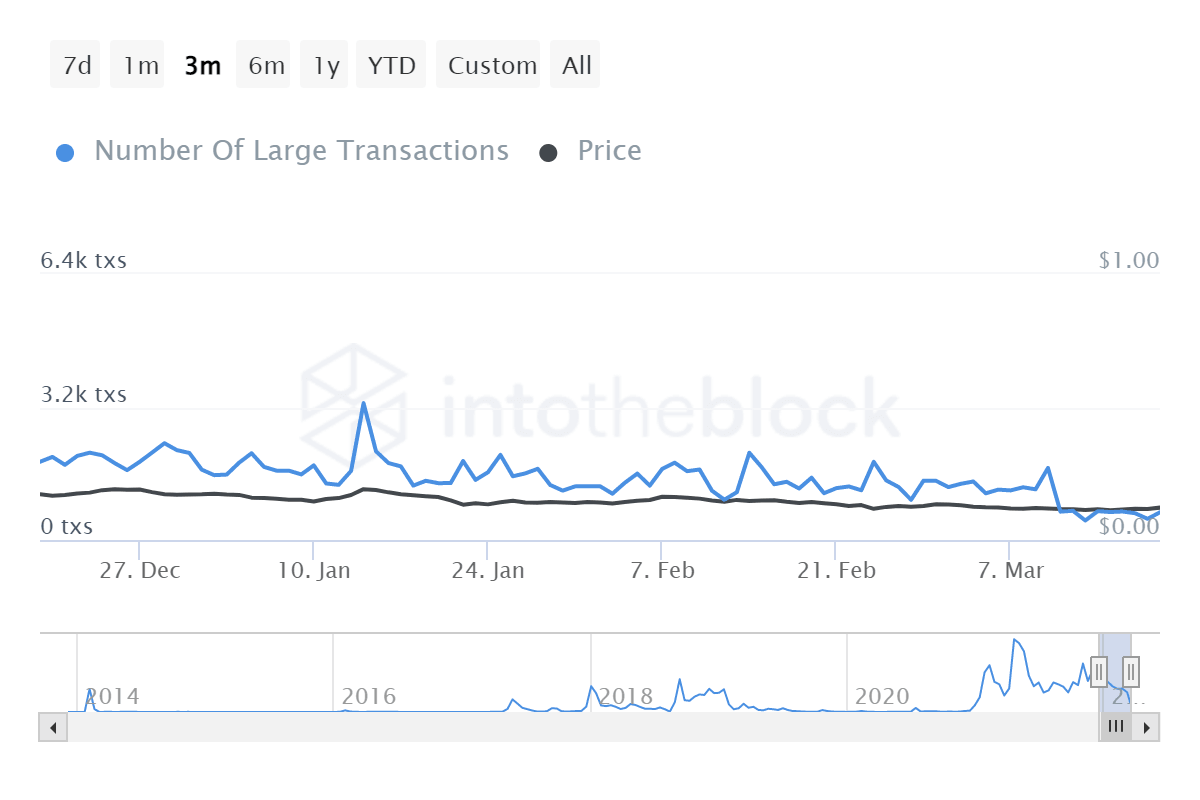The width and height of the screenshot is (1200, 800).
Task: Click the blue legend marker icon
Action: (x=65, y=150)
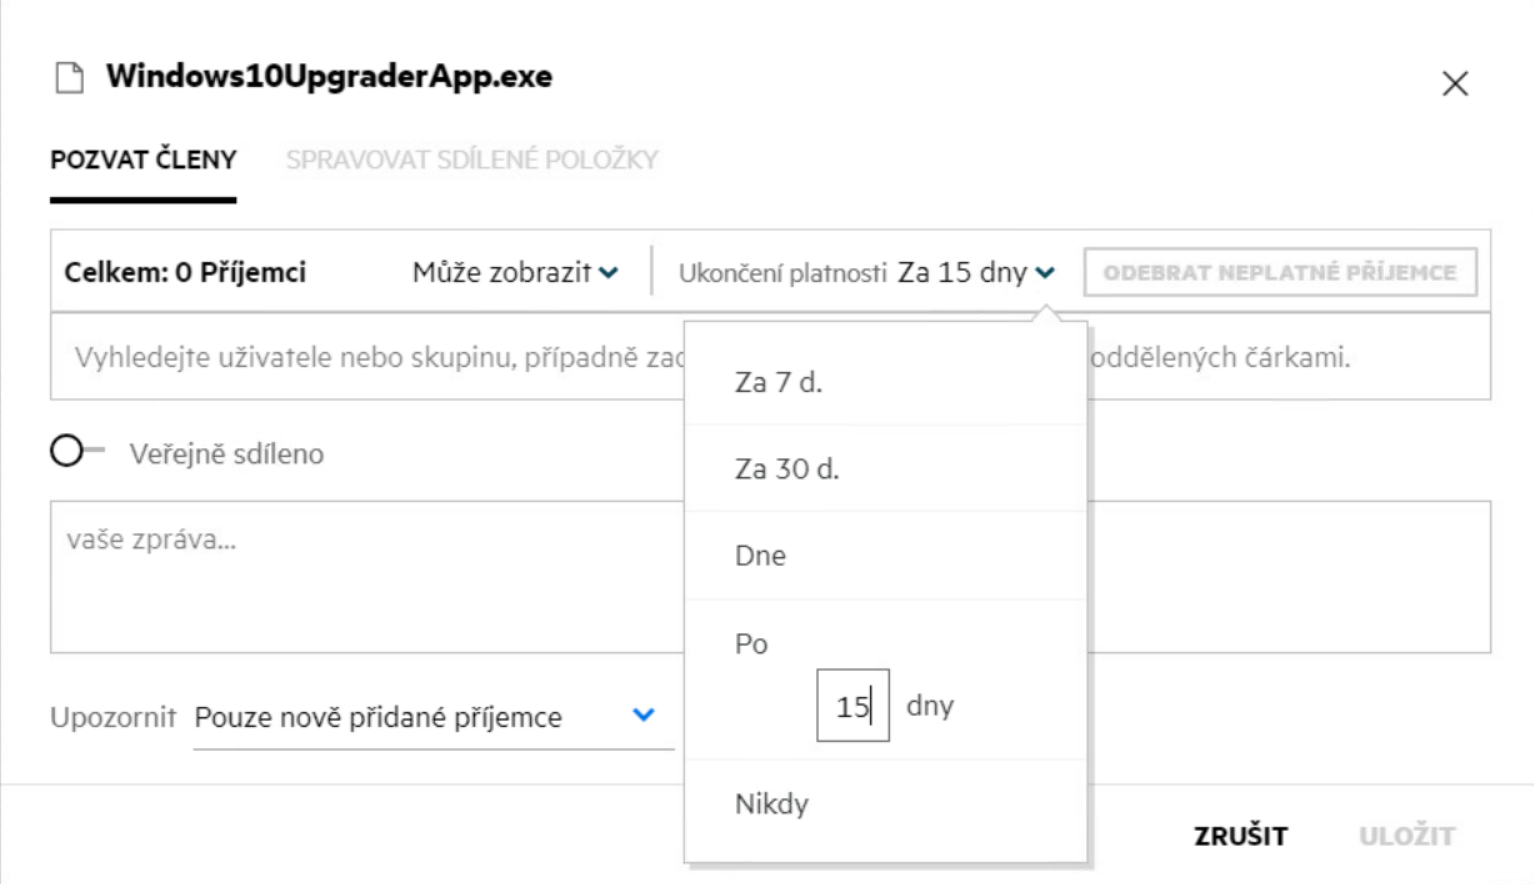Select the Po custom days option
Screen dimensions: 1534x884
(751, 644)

...

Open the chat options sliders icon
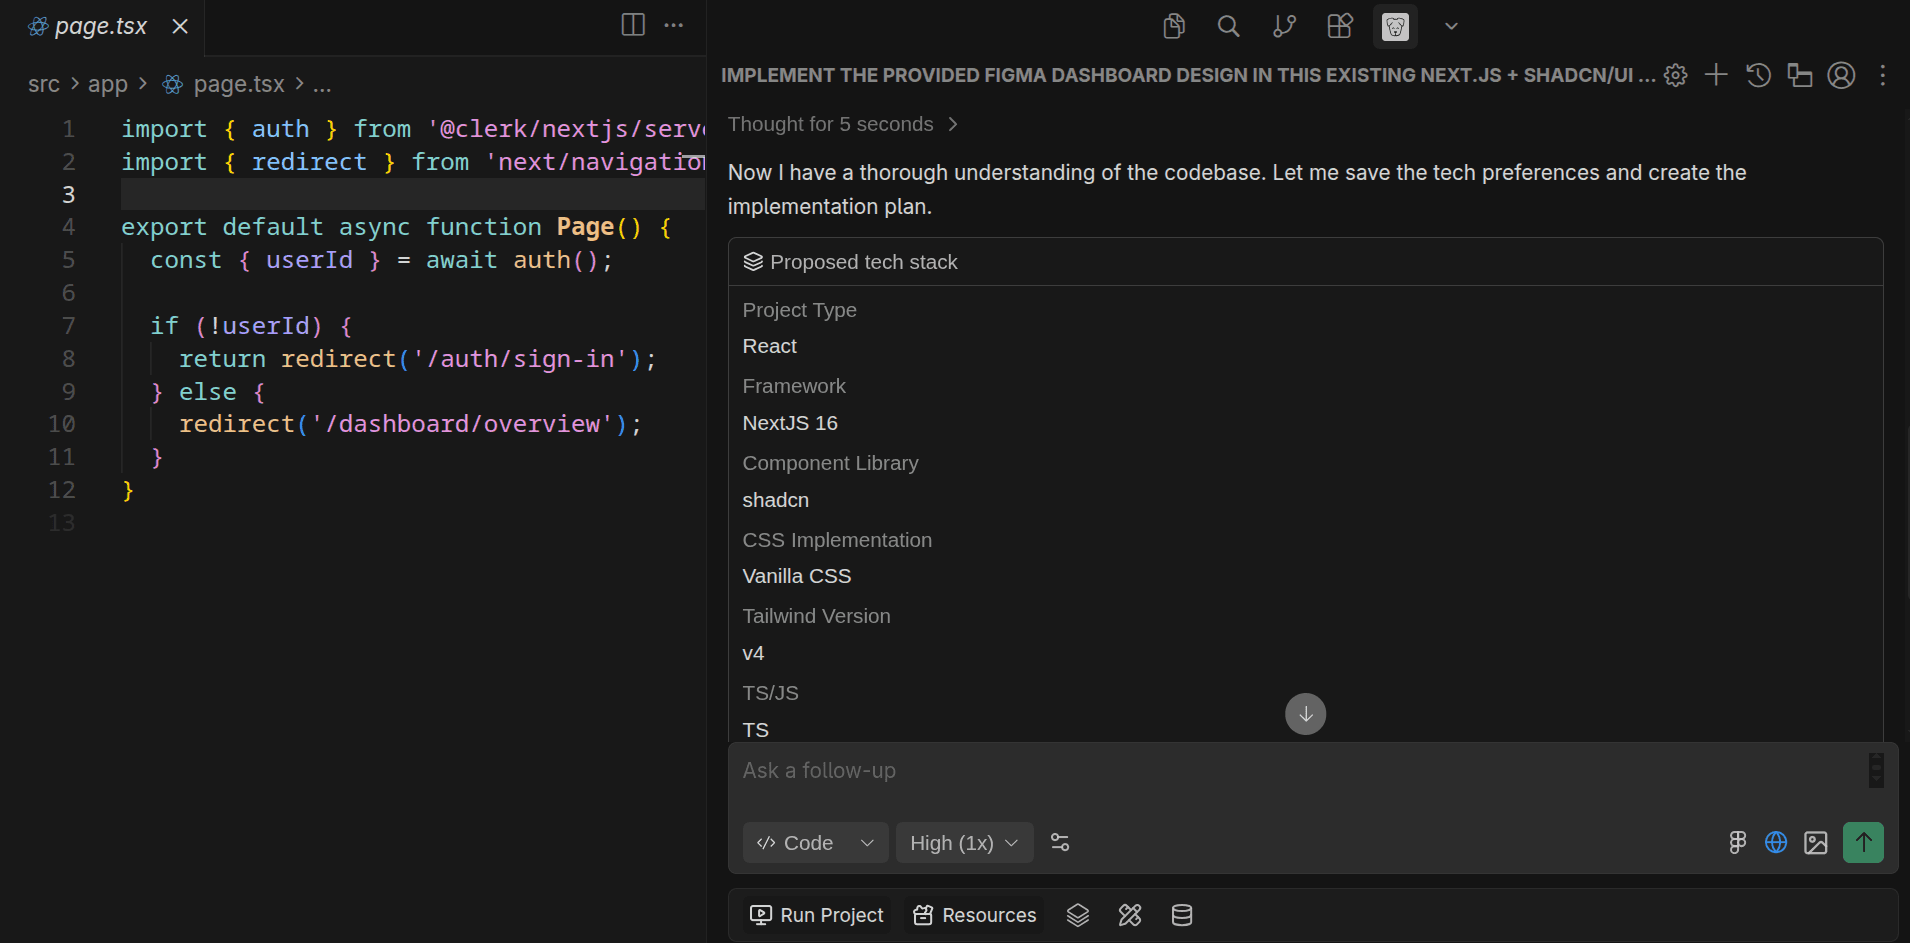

---

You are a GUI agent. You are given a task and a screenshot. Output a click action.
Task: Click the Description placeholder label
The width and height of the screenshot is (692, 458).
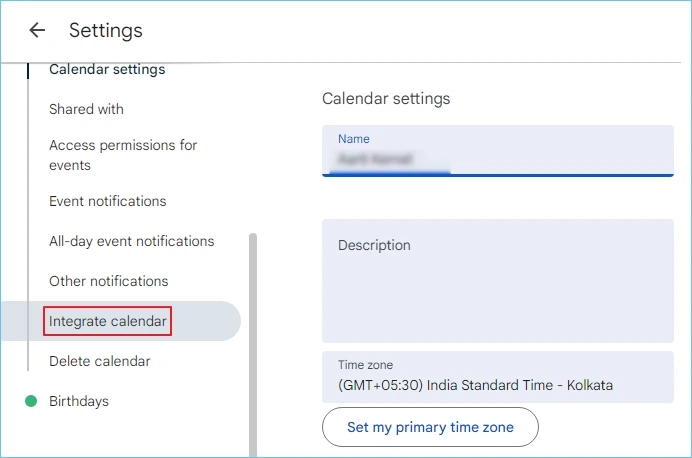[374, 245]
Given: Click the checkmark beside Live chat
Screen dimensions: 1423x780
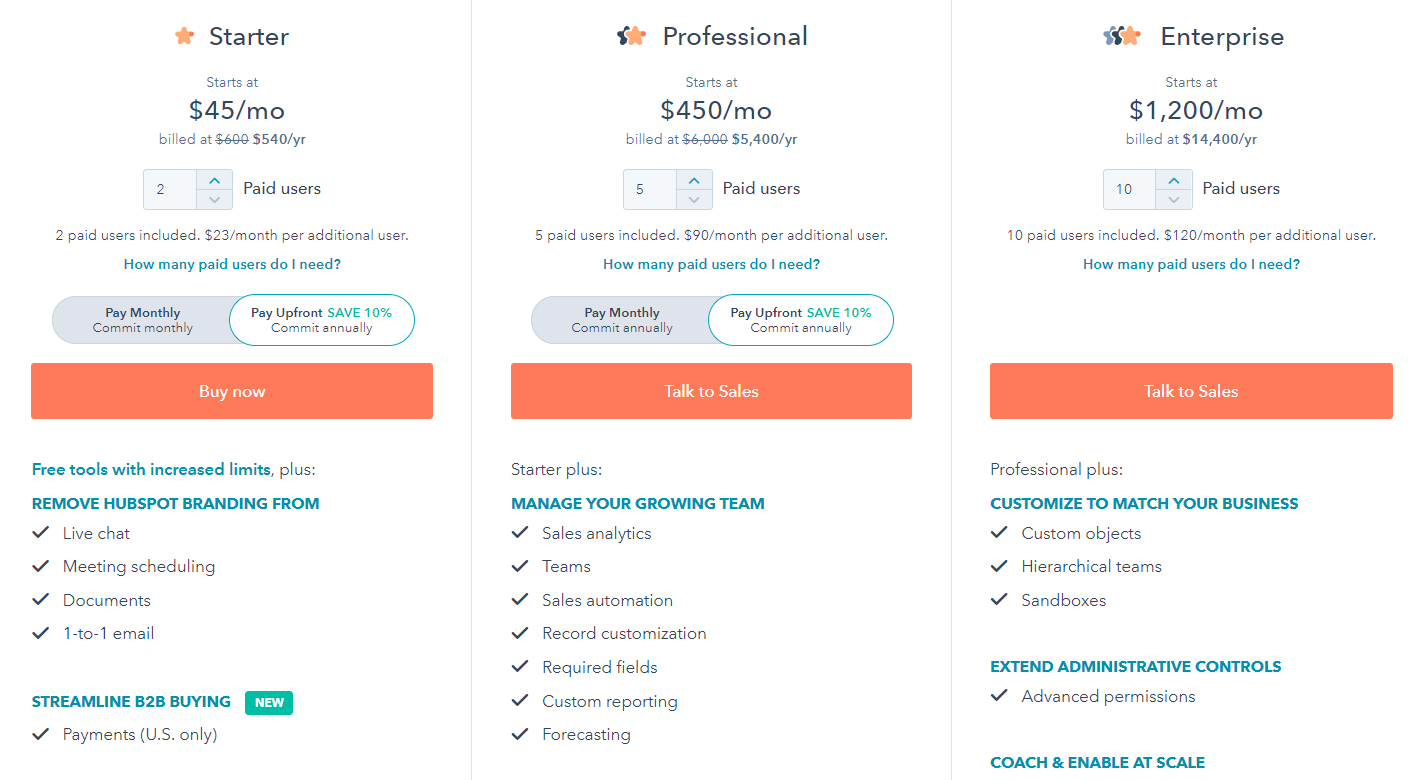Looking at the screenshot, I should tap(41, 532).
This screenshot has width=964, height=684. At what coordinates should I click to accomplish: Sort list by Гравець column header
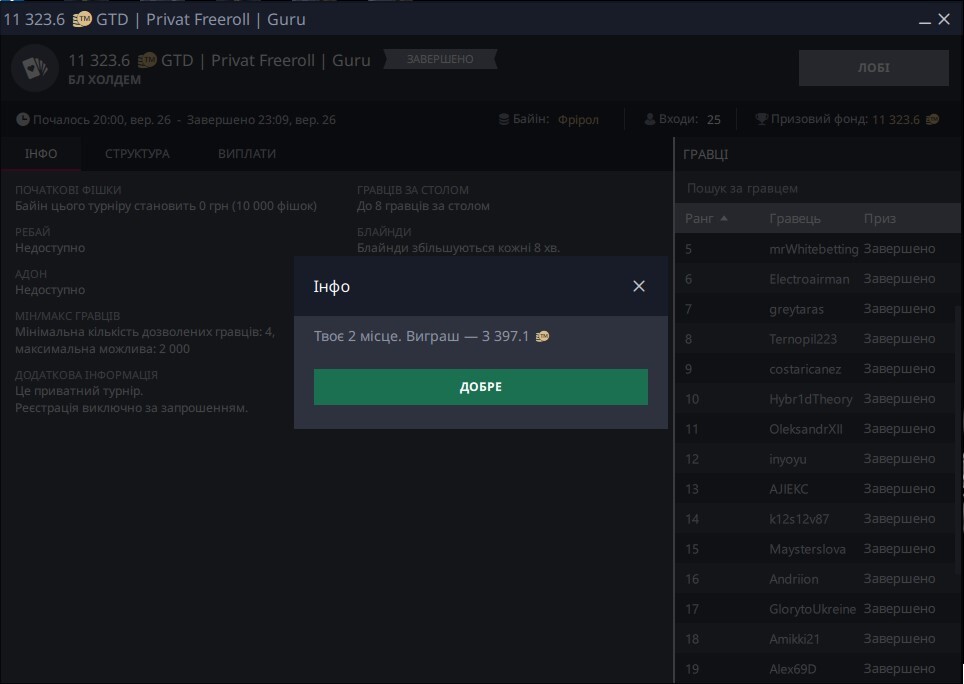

[Task brief]: Going by the data above, the answer is exactly the lines from the one holding "The width and height of the screenshot is (692, 458)." to the one holding "This screenshot has", both kept, with the pictures left out.

[Response to this task]:
The width and height of the screenshot is (692, 458).
[374, 245]
Given: Click the checkmark beside Live chat
Screen dimensions: 1423x780
Looking at the screenshot, I should tap(41, 532).
This screenshot has width=964, height=684. At what coordinates should I click to accomplish: Sort list by Гравець column header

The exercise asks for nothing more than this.